■ EXERCISE DESCRIPTION:
Pull out every line from the entries below that contains the word "button". Letter case matters.

Stored dataset items
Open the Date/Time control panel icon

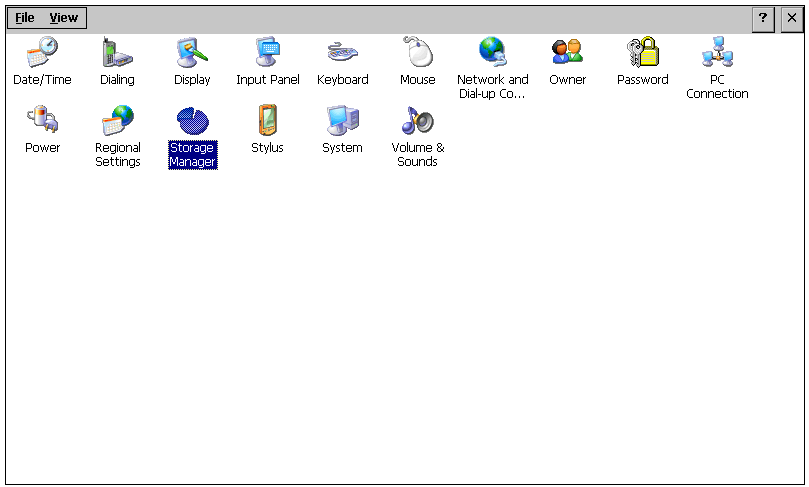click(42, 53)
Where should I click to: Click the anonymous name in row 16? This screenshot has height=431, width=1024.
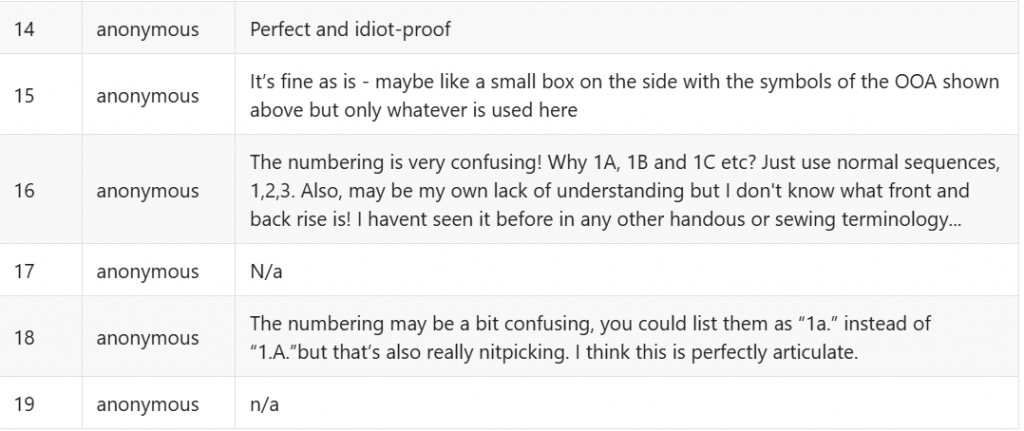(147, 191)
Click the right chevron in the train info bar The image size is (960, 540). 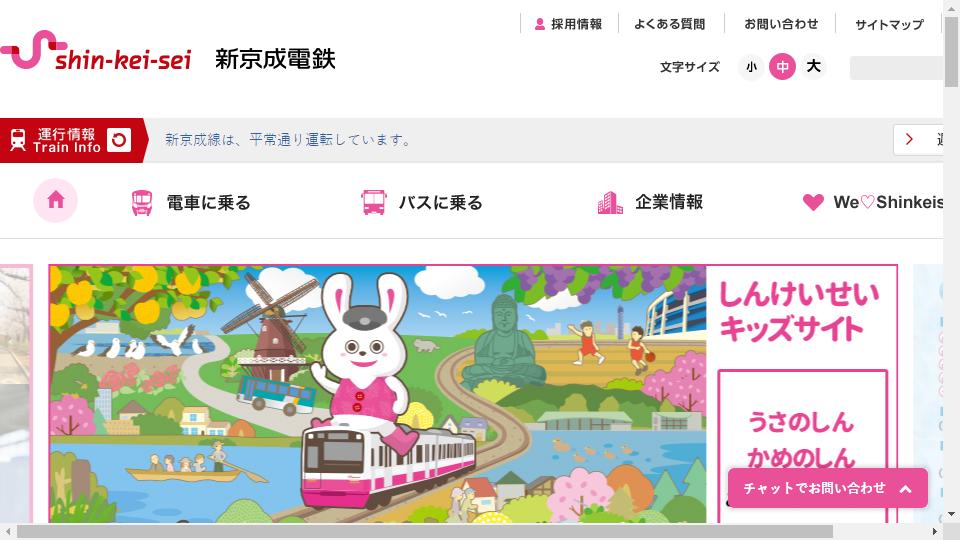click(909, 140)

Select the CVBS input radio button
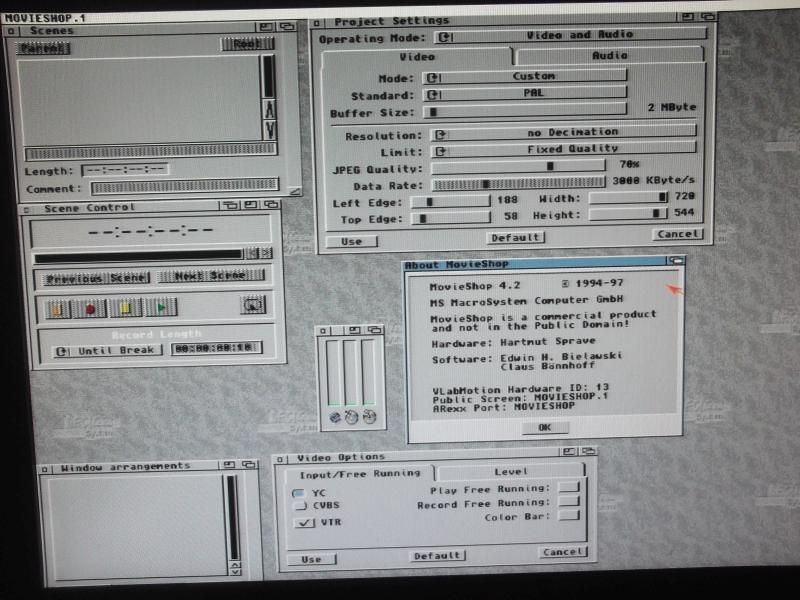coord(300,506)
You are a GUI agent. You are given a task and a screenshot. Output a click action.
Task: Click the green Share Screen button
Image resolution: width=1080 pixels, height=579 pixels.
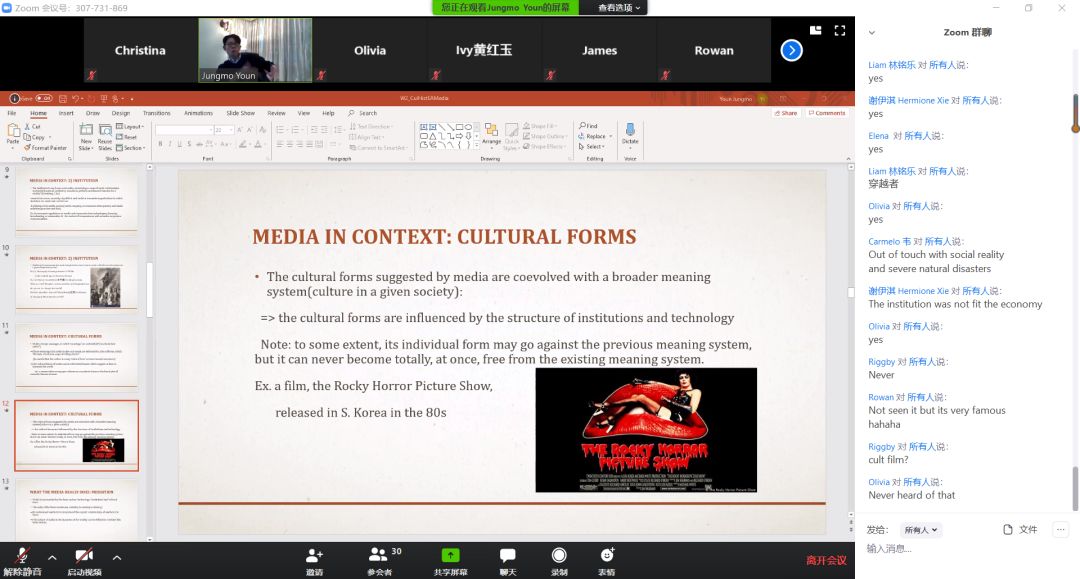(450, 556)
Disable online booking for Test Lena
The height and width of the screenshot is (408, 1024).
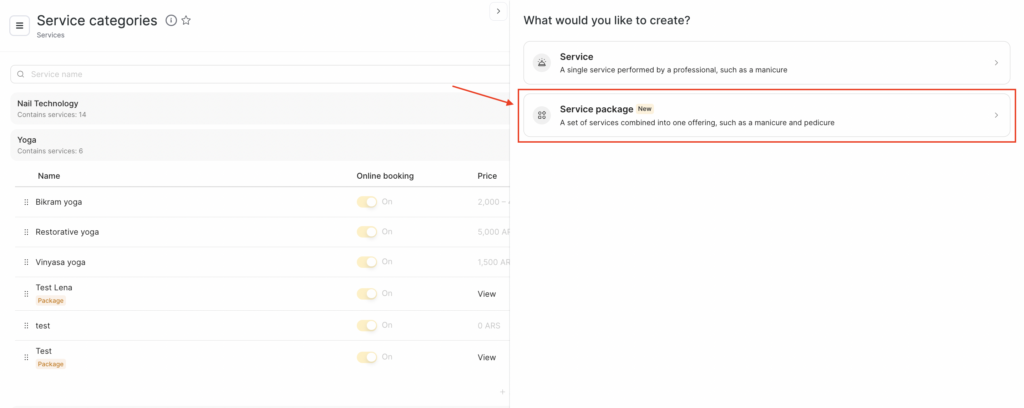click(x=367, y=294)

■ SOLVED PROBLEM:
Select the CVBS input radio button
Task: Click the green Share Screen button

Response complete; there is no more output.